Alpine just showed us the A110 Future.
It’s coming to Goodwood next week. You probably know the drill by now, Goodwood is the place for leaks disguised as premieres. This isn’t the car you’ll buy at the dealer. It is a development mule. A skeleton wearing a borrowed coat.
It appears to wear a modified version of outgoing A110 bodies.
Look closely at the front bumper. More aggressive than the current model. The back? Blockier. There’s a charging port mounted on the side. That’s new. They’ve also slapped a transparent, quick-release hood on the chassis so the engineers can watch the machinery while moving. The front track looks wider. A hint of planted stability.

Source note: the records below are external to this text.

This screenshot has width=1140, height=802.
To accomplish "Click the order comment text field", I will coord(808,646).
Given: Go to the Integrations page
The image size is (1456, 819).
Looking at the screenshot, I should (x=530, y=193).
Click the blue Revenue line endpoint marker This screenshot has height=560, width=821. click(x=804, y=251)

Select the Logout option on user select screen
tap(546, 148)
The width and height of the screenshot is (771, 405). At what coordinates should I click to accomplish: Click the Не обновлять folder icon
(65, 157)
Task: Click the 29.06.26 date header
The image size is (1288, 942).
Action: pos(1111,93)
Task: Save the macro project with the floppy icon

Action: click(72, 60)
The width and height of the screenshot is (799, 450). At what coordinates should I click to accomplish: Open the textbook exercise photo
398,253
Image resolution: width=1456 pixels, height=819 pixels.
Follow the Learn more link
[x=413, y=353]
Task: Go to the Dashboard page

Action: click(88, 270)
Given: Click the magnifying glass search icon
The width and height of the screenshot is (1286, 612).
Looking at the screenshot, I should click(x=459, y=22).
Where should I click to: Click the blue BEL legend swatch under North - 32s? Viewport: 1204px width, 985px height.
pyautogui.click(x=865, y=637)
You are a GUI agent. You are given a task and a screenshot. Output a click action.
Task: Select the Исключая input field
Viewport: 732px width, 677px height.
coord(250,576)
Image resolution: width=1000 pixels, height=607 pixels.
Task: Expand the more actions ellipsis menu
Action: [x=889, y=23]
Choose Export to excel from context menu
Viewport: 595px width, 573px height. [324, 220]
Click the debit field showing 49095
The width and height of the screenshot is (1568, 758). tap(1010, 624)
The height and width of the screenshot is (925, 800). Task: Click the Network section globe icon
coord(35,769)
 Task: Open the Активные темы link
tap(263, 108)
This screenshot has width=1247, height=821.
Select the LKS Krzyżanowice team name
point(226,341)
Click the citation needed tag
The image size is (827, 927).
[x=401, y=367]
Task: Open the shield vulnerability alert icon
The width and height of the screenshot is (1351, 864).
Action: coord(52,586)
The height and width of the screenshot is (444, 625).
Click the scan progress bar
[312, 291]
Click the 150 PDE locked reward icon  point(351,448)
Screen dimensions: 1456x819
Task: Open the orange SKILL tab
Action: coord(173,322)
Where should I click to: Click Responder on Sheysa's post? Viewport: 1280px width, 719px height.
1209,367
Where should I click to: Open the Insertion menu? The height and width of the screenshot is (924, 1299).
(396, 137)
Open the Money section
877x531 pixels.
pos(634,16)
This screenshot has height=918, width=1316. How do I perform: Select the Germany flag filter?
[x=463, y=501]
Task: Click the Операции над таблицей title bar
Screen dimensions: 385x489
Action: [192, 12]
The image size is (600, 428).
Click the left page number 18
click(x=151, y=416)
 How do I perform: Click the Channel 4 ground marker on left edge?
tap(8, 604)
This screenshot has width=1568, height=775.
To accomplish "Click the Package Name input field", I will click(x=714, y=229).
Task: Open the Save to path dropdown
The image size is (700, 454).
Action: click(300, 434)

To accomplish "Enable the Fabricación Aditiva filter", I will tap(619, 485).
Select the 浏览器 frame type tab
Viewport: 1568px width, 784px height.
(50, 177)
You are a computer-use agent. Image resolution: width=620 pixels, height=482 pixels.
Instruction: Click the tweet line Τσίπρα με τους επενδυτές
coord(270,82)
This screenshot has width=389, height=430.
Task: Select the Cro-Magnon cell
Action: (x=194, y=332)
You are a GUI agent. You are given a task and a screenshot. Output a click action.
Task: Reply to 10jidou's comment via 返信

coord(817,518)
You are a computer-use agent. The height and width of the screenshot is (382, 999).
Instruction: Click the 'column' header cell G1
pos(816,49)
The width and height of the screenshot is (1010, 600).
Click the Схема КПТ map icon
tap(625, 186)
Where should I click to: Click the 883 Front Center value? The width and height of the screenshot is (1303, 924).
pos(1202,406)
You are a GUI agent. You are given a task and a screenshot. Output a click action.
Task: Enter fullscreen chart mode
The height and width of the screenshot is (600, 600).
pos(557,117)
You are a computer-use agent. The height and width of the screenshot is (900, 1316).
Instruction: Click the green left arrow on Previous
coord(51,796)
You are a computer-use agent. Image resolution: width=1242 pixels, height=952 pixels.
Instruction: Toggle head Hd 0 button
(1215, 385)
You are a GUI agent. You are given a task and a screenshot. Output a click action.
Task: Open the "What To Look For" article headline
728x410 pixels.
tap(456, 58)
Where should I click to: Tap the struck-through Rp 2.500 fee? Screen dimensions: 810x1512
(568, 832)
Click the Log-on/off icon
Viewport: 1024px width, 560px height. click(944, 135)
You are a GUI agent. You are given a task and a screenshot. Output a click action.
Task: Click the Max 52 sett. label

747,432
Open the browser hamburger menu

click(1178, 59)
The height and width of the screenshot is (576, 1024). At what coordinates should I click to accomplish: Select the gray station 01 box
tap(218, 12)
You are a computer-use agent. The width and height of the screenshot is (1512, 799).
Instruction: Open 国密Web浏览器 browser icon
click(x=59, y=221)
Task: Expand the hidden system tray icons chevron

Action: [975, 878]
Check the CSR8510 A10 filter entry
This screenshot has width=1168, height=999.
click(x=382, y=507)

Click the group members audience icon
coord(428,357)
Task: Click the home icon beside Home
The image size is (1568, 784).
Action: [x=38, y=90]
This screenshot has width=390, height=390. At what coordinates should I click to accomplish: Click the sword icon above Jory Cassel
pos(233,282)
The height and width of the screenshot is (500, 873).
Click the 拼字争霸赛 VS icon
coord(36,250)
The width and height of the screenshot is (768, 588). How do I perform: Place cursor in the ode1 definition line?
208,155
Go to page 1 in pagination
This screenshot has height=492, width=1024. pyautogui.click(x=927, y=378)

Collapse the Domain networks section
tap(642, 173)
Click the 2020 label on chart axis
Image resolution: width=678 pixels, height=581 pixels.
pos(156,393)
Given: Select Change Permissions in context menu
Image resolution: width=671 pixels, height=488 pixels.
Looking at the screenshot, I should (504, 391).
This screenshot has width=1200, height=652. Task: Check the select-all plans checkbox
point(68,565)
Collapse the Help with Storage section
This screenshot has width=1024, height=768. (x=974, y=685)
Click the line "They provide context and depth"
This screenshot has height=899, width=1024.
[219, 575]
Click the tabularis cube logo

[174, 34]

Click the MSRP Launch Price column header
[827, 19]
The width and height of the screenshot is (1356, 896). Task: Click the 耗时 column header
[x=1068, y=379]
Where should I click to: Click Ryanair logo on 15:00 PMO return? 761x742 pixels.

Alpine won’t say much yet. Silence is part of the game. But they did drop a heavy claim. The next A110 aims to be the “world’s first true EV sports car” not just a conversion. It sits on a new modular aluminum architecture called the Alpine Performance Platform.
One platform. Multiple cars. Expect a roadster based on this chassis. Also a four-seat A310 coupe. The ecosystem is expanding.
Here is the technical bit that matters.
Two battery packs. Not one big heavy slab. Alpine broke them up to hit a 40:60 weight distribution. They want the balance of a traditional sports car. The electric kind usually weighs like an anchor in the center. Not this time. Or so they claim.
The system runs on 800-volt architecture. High energy density cells. The goal? Reduce weight. Reduce charging time. Speed up the stop-and-go rhythm of ownership.
Power flows to the back only. A new 3-in-1 rear e-axis housing dual electric motors. No front drive unit. Torque will be instant. Control ultra-fast. Exceptional, in their words.
Can you have a soul without a combustion engine’s noise? Maybe. Maybe not. The engineering promises performance. The rest? That’s up to us to decide.
What happens when the mechanical feedback is replaced by algorithmic precision?